Au bout de trente secondes, cependant, le système automatique de sa bulle coupa le débit. Bougonnant de frustration, la jeune fille se tamponna le visage à l’aide de sa robe, et se rendit alors compte qu’elle était encore vêtue de sa tenue de la veille.

En rentrant chez elle, chancelante, misérable, elle avait seulement quitté sa veste et ses chaussures, avant de s’affaler dans son lit.

La perspective de passer une journée de cours dans son état la déprima aussitôt. Son seul souhait, en cet instant, était de replonger dans les abysses du sommeil, et elle n’y résista pas longtemps.

Lorsqu’elle émergea à nouveau, il était plus de midi. Nulle culpabilité ne l’envahit néanmoins à la pensée qu’elle manquait une journée d’examens. C’était même le cadet de ses soucis.

Alors qu’elle prenait sa douche, une alarme se déclencha dans sa bulle, sans qu’elle ne parvienne à en localiser l’origine. Elle mit vingt minutes à trouver la source du problème, mais eut beau ordonner au système de sa bulle de faire stopper cette insupportable sirène, celui-ci était buggé. De désespoir, la jeune fille frappa le boitier indocile d’un marteau, mais l’alarme ne s’arrêta pas pour autant.

Exaspérée par son système défaillant, la jeune fille faillit bien tout casser autour d’elle. Ce ne fut qu’une demi-heure plus tard que la sirène cessa, sans raison apparente, lui offrant enfin le répit.

Mâchonnant distraitement un bâtonnet de réglisse en guise de dessert, après un sommaire déjeuner de pousses de soja assaisonnées de vers, Gaëlla ne pouvait s’empêcher de retracer le fil de sa dernière conversation avec Romickéo, avant qu’elle ne vire à la querelle.

Ses nombreux verres de liqueur l’avaient rendue apathique et flegmatique sur le moment, mais à présent qu’elle avait de nouveau les idées claires, la théorie avancée par le jeune homme l’intriguait sincèrement.

Se pouvait-il que l’Etat coordonne et planifie réellement les décès des citoyens qui vieillissaient ?

Certes, le sens manquait derrière cette hypothèse folle, dont le but final lui échappait, mais d’après Romickéo, il y avait bien des explications.

« Les origines de tout ça se cachent dans les prémices de la chute de l’ancien gouvernement, à l’aube de la Guerre Propre, » avait-il dit, mystérieux, avant de se refermer comme une huitre.

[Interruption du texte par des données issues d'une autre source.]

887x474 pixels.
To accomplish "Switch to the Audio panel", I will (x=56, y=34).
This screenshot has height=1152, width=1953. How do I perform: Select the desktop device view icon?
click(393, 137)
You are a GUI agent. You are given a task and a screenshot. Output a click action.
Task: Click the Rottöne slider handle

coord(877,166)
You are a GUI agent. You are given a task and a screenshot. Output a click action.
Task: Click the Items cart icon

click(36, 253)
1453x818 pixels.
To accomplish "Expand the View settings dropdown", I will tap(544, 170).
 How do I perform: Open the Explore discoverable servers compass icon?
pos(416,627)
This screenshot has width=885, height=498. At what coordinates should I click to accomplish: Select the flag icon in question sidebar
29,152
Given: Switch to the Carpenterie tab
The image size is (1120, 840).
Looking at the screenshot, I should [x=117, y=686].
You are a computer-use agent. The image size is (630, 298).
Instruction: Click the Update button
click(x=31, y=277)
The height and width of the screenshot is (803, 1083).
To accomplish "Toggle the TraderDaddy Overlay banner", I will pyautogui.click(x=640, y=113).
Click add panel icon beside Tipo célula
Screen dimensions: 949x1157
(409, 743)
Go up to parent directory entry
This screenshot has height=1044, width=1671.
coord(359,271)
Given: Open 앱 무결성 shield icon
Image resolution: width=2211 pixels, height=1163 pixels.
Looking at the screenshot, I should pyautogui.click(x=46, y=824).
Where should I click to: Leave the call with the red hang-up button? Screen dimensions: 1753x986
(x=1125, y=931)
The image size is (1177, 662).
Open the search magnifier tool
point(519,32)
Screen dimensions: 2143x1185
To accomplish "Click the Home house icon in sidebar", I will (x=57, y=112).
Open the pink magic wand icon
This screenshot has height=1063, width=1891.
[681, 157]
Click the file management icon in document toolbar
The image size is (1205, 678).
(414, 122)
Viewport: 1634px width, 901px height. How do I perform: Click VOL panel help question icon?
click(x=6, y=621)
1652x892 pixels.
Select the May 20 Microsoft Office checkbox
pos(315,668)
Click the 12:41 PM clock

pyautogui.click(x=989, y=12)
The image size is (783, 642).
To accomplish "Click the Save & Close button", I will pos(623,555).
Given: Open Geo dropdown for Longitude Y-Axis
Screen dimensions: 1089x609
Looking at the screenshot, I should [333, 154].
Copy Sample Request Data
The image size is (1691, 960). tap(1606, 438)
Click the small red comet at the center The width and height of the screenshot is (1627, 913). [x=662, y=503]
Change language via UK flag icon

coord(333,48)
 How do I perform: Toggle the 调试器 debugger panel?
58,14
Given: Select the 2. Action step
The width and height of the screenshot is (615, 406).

Elle reconnaissait que la mort de son éleveur était troublante, et même si un cas isolé ne pouvait prouver toute une théorie, la jeune fille avait envie d’en savoir plus et de creuser le sujet.

Elle regrettait d’avoir tant bu la veille, annihilant ses sens et engourdissant son esprit, l’empêchant d’être attentive aux éclaircissements de Romickéo, et la poussant à être brutale à son égard… Elle l’avait ouvertement traité de complotiste et ne s’était pas gênée pour décrédibiliser son avis.

Mais en dépit de sa curiosité et de ses remords, Gaëlla ne comptait pas revenir vers lui pour lui demander de continuer à développer sa pensée.

Même si elle ne s’était pas montrée très aimable en premier lieu, l’attitude qu’il avait eue envers elle avant de quitter le bar, l’avait profondément froissée. Comment avait-il pu se permettre de la rabaisser de la sorte, se plaçant au-dessus d’elle comme un soi-disant bien-pensant à la parole divine ?

Son orgueil l’avait dégoûtée, et bien qu’elle aurait voulu approfondir le sujet, Gaëlla se força à ravaler son fiel : elle ne connaitrait jamais la fin de la théorie, car elle ne lui adresserait plus la parole.